In an application mode, performing threshold segmentation on the defect quantitative region, and separating a defect positioning region and a background region outside the defect positioning region from the defect quantitative region; and distinguishing the defect positioning area from the background area, and only reserving pixels of the defect positioning area.

Specifically, a defect quantitative region is segmented by using an adaptive threshold segmentation algorithm, a defect positioning region corresponding to the defect and a background region outside the defect positioning region are segmented from the defect quantitative region, the defect positioning region and the background region are distinguished, and only pixels of the defect positioning region are reserved, so that the accuracy of quantitative analysis on the defect positioning pixels is improved.

In a specific application scene, the maximum inter-class variance method is utilized to carry out threshold segmentation on the defect quantitative region to obtain a defect positioning region and a background region, and pixels of the background region are eliminated so as to only reserve the pixels of the defect positioning region.

S305: and determining the defect area and the defect length corresponding to the defect positioning area from the defect positioning area.

Specifically, pixels in the defect positioning region are mapped to the actual size, so that the defect area and the defect length corresponding to the defect positioning region are obtained, and quantitative analysis of the defect positioning region is realized.

In an application mode, acquiring a first number of pixels in a defect positioning area, and mapping the first number to an actual size to determine a defect area corresponding to the defect positioning area; and performing skeleton extraction on the defect positioning area to obtain a defect skeleton arranged by single pixels, obtaining a second number of pixels in the defect skeleton, and mapping the second number to an actual size to determine the defect length corresponding to the defect positioning area.

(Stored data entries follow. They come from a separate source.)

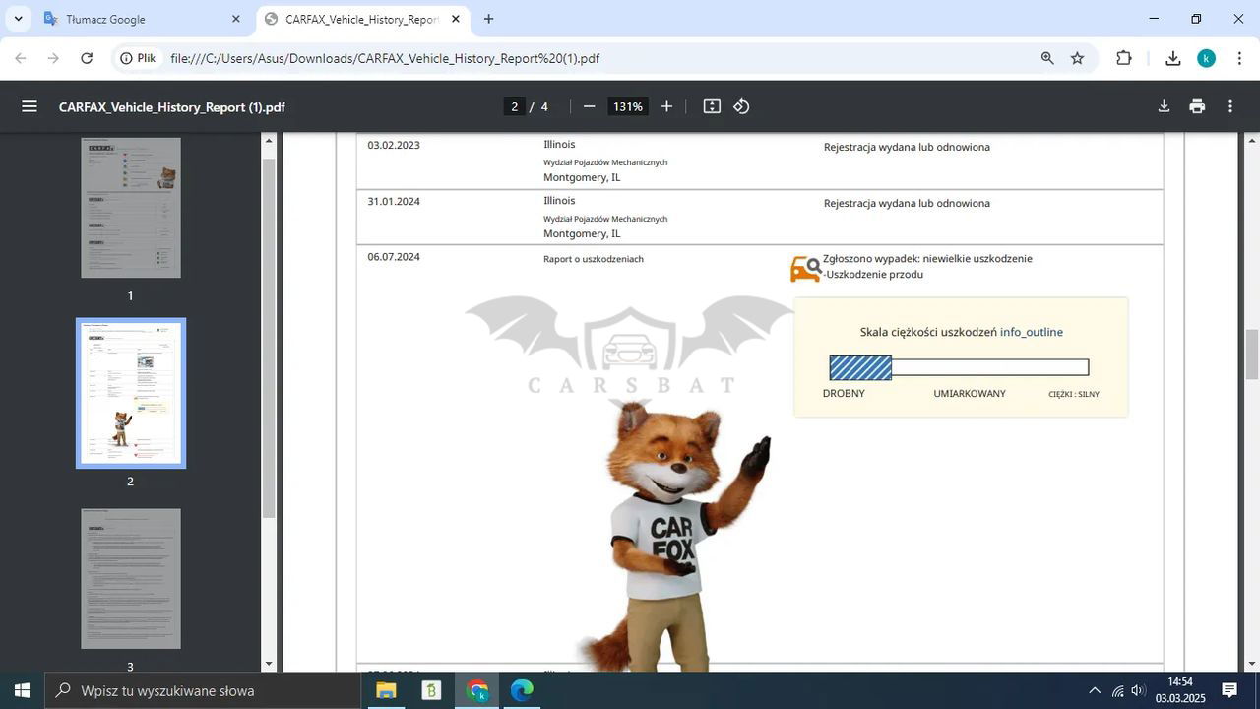This screenshot has height=709, width=1260.
Task: Download the PDF from the viewer toolbar
Action: tap(1164, 106)
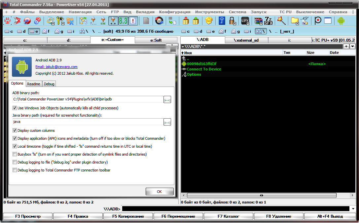359x223 pixels.
Task: Open the command line history dropdown
Action: click(353, 209)
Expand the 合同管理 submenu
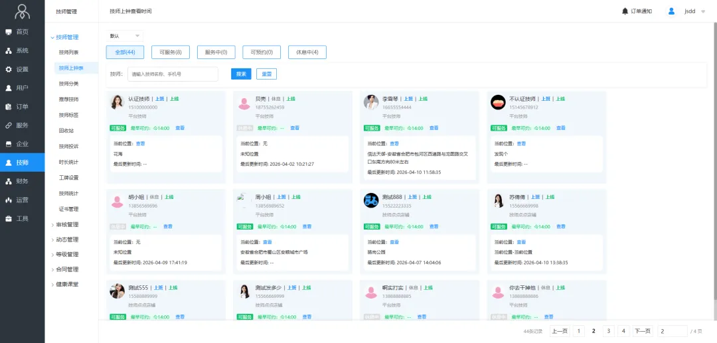The width and height of the screenshot is (717, 343). point(66,269)
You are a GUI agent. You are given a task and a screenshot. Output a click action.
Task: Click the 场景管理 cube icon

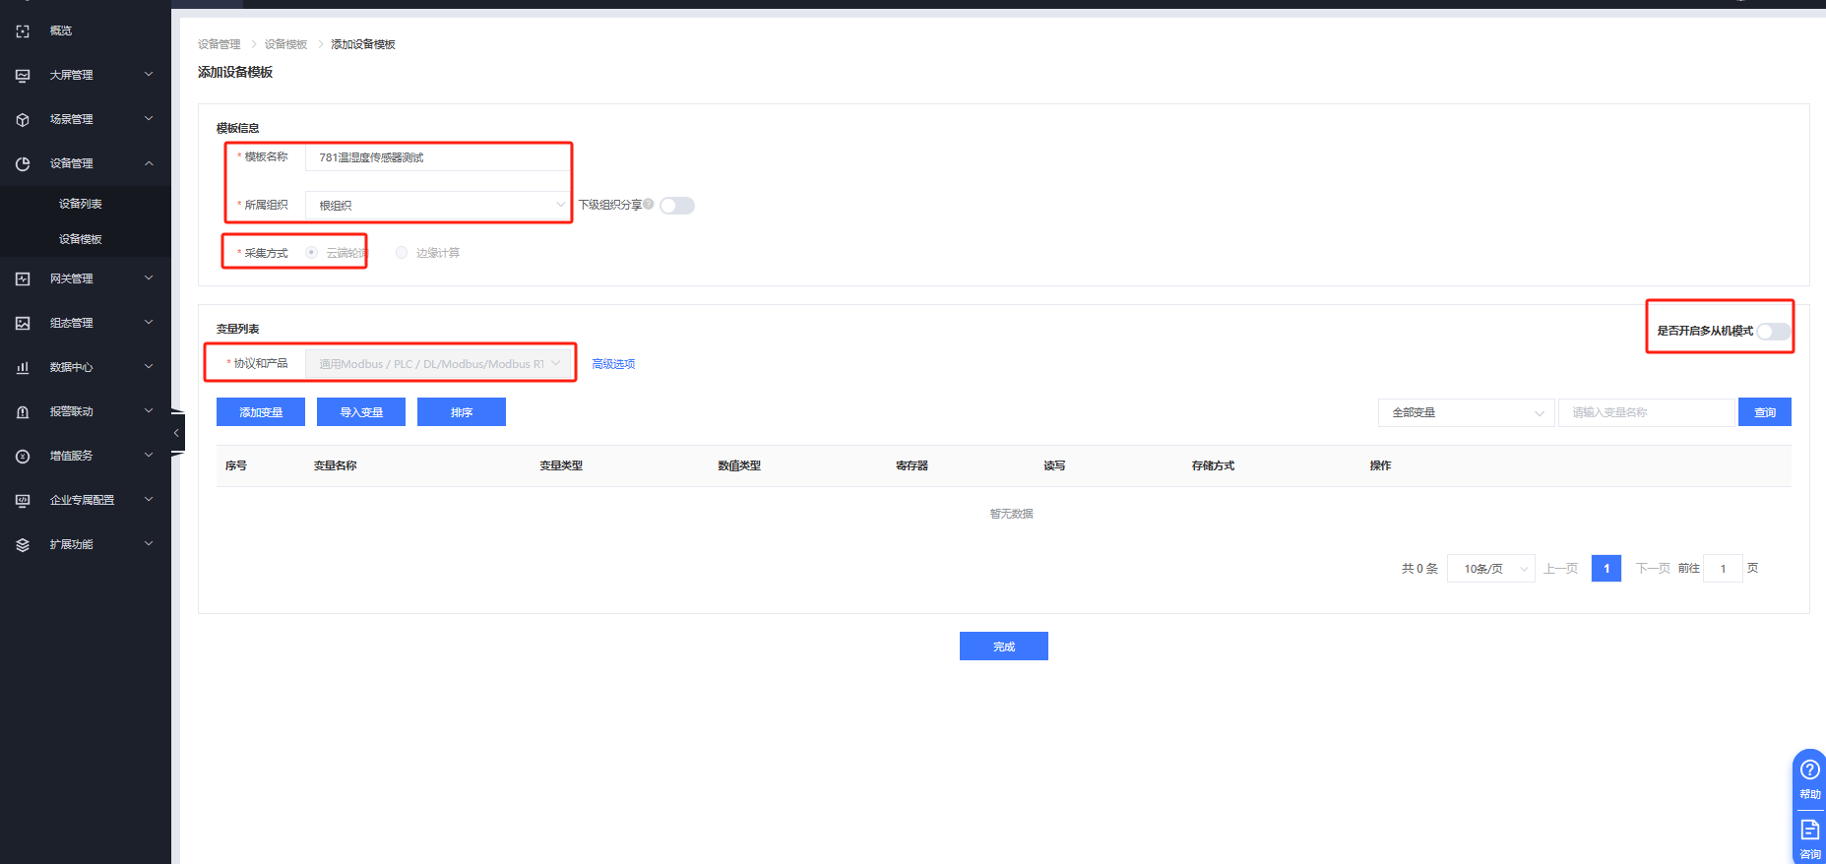tap(23, 120)

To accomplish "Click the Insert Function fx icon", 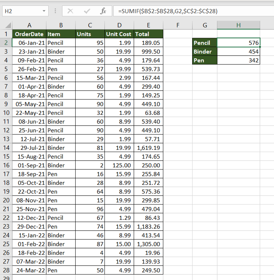I will coord(103,11).
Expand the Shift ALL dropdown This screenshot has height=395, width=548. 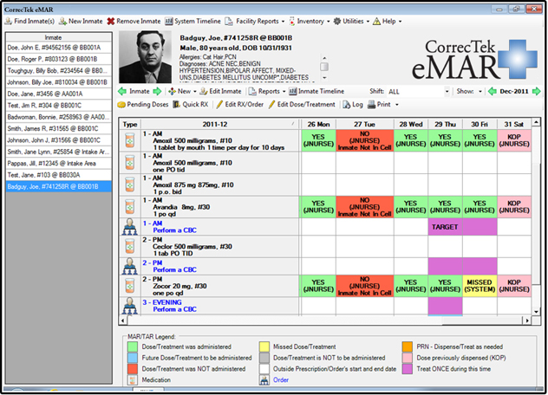(446, 91)
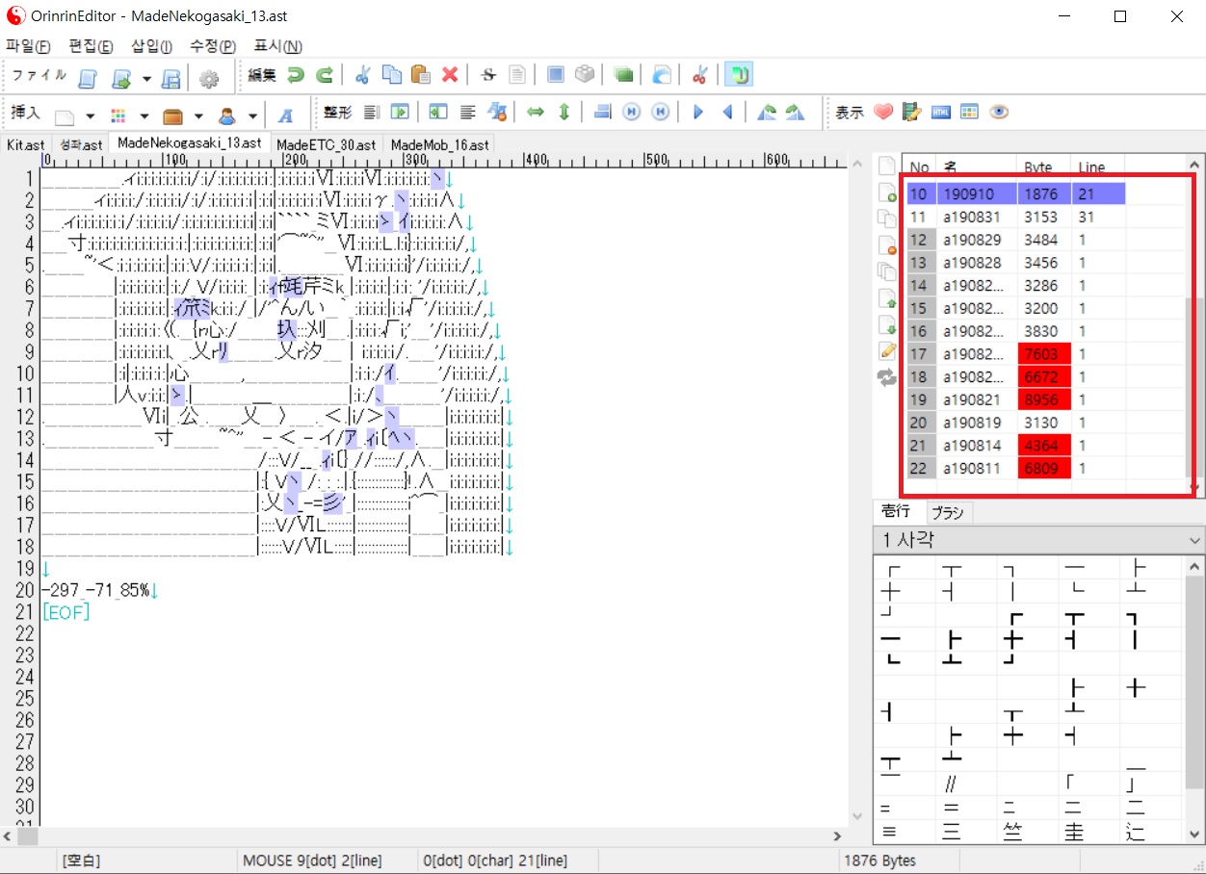Click the HTML view icon
This screenshot has height=874, width=1206.
(x=941, y=113)
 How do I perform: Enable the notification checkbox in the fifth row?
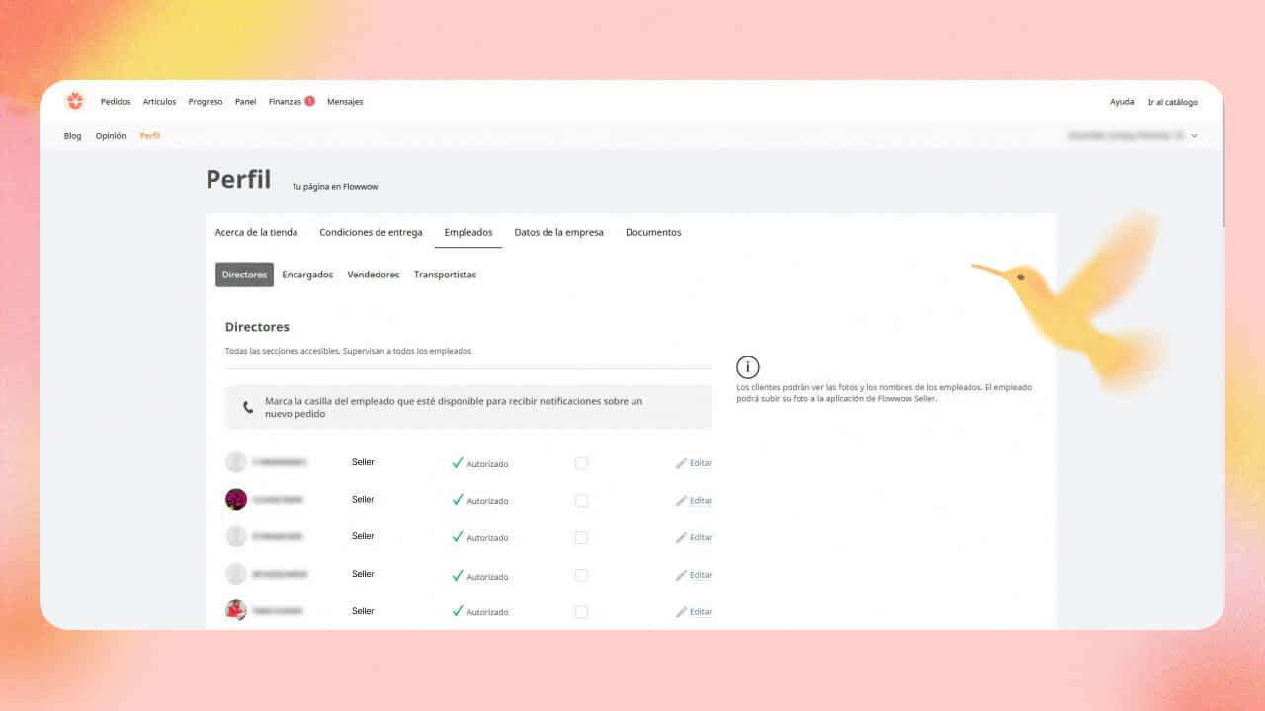click(581, 612)
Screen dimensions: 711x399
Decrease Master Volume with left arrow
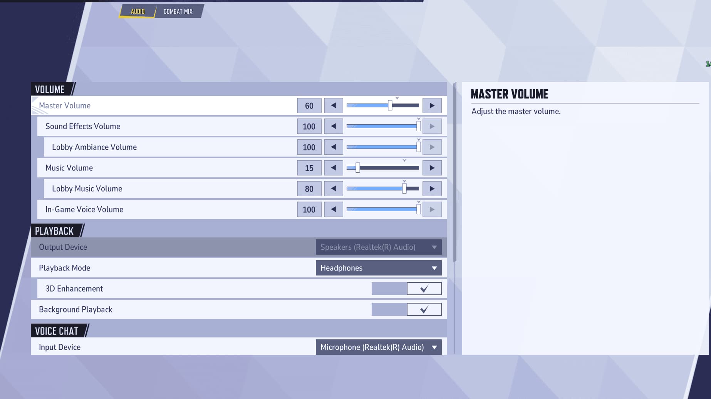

Specifically, the first number of pixels in the defect localization area is counted to obtain the number of pixels in the defect localization area, and the size of the pixels is mapped to the actual size to obtain the defect area corresponding to the defect localization area.

Further, firstly, performing skeleton extraction on the defect positioning area to obtain a defect skeleton, changing the defect positioning area into a skeleton with single-pixel arrangement by adopting a skeleton extraction method, namely arranging pixels in a short side of the defect positioning area in a single pixel manner to obtain a long side of the defect positioning area, counting a second number of the pixels in the defect skeleton, mapping the size of the pixels to an actual size to obtain a defect length corresponding to the defect positioning area, and realizing the quantification of the defect positioning area by mapping the pixels to the actual size, thereby simply and accurately obtaining an actual parameter corresponding to the defect positioning area.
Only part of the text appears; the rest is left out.